Swing: Short-cutting Rings for Higher Bandwidth Allreduce
This work addresses a critical performance issue for distributed machine learning workloads on systems like Google TPUs and Amazon Trainium, offering significant speed improvements.
The paper tackles the performance bottleneck of allreduce operations on torus networks by introducing Swing, a new algorithm that reduces communication distance, achieving up to 3x speedup over existing methods for data vectors from 32B to 128MiB across various torus topologies.

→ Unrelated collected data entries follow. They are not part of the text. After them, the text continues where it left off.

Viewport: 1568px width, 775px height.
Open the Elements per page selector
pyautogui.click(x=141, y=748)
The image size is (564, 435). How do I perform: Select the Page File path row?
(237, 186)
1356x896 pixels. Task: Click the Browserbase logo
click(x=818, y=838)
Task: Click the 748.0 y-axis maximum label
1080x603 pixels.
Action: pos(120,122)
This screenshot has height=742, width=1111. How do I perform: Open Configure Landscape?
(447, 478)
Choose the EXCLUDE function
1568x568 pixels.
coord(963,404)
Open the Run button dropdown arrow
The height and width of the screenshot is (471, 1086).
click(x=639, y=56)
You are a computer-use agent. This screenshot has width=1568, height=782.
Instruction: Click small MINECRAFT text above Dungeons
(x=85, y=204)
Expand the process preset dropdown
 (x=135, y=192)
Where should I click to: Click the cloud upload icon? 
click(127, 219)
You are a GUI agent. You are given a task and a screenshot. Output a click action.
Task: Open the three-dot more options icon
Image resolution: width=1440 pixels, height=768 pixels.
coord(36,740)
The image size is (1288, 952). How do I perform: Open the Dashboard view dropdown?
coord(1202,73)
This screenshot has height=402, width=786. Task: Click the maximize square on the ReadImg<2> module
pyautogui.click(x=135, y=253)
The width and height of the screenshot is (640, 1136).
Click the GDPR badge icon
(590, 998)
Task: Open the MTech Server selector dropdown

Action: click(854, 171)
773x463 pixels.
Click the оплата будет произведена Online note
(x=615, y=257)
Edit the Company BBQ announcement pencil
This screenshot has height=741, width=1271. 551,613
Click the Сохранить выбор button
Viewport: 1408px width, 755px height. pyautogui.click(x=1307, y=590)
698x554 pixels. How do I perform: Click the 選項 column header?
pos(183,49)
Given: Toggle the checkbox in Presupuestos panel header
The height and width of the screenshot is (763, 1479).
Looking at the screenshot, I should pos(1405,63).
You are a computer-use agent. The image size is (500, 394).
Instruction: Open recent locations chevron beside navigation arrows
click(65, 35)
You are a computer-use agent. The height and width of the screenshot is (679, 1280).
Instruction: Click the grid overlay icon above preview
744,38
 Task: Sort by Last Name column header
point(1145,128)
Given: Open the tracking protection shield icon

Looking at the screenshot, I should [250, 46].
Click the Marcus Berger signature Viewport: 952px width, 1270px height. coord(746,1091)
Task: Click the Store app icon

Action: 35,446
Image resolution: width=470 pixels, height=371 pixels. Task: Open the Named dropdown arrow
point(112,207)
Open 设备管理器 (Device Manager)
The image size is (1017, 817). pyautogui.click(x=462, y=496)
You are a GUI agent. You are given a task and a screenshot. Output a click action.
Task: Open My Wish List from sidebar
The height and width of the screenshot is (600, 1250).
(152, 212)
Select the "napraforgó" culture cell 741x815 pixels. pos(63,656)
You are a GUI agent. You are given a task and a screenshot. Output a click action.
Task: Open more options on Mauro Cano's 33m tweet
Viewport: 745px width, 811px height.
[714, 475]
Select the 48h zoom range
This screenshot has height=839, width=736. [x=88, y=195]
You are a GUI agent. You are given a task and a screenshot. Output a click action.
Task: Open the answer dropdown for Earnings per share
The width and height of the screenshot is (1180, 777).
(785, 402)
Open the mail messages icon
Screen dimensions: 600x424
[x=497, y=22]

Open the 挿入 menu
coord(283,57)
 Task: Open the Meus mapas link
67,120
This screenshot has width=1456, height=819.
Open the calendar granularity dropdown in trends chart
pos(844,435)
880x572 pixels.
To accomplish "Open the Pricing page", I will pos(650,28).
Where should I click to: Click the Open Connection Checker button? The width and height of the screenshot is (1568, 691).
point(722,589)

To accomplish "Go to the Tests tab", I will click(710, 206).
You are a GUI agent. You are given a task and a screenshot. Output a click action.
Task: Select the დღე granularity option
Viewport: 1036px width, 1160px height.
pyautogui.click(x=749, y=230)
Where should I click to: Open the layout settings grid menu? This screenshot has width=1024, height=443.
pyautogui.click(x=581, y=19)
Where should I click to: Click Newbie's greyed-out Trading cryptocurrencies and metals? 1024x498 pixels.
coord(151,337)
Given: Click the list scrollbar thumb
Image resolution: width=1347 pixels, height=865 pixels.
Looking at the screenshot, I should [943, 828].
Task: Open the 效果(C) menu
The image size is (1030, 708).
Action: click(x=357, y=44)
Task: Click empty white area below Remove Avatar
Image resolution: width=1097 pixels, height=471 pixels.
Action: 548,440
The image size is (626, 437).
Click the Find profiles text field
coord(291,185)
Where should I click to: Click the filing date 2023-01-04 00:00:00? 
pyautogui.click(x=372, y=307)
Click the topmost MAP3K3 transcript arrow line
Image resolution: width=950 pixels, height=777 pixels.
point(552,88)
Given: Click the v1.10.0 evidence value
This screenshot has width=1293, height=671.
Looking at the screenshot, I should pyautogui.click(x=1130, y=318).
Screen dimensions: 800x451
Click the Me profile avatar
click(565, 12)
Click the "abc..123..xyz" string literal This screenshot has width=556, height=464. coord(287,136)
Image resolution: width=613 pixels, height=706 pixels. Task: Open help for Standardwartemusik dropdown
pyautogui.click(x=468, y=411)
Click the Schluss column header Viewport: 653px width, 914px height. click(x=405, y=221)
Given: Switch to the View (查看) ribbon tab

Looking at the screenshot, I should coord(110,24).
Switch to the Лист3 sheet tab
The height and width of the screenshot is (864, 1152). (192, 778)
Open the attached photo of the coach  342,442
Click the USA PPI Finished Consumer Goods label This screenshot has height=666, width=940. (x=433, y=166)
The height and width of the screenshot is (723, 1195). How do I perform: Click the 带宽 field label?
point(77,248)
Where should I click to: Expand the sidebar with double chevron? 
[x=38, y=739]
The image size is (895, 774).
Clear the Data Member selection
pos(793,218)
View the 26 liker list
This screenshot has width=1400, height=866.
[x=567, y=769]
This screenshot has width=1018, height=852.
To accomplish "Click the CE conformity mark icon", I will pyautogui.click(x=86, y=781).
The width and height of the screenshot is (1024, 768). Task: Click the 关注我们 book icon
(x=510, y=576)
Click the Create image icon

The allreduce collective operation accounts for a significant fraction of the runtime of workloads running on distributed systems. One factor determining its performance is the distance between communicating nodes, especially on networks like torus, where a higher distance implies multiple messages being forwarded on the same link, thus reducing the allreduce bandwidth. Torus networks are widely used on systems optimized for machine learning workloads (e.g., Google TPUs and Amazon Trainium devices), as well as on some of the Top500 supercomputers. To improve allreduce performance on torus networks we introduce Swing, a new algorithm that keeps a low distance between communicating nodes by swinging between torus directions. Our analysis and experimental evaluation show that Swing outperforms by up to 3x existing allreduce algorithms for vectors ranging from 32B to 128MiB, on different types of torus and torus-like topologies, regardless of their shape and size.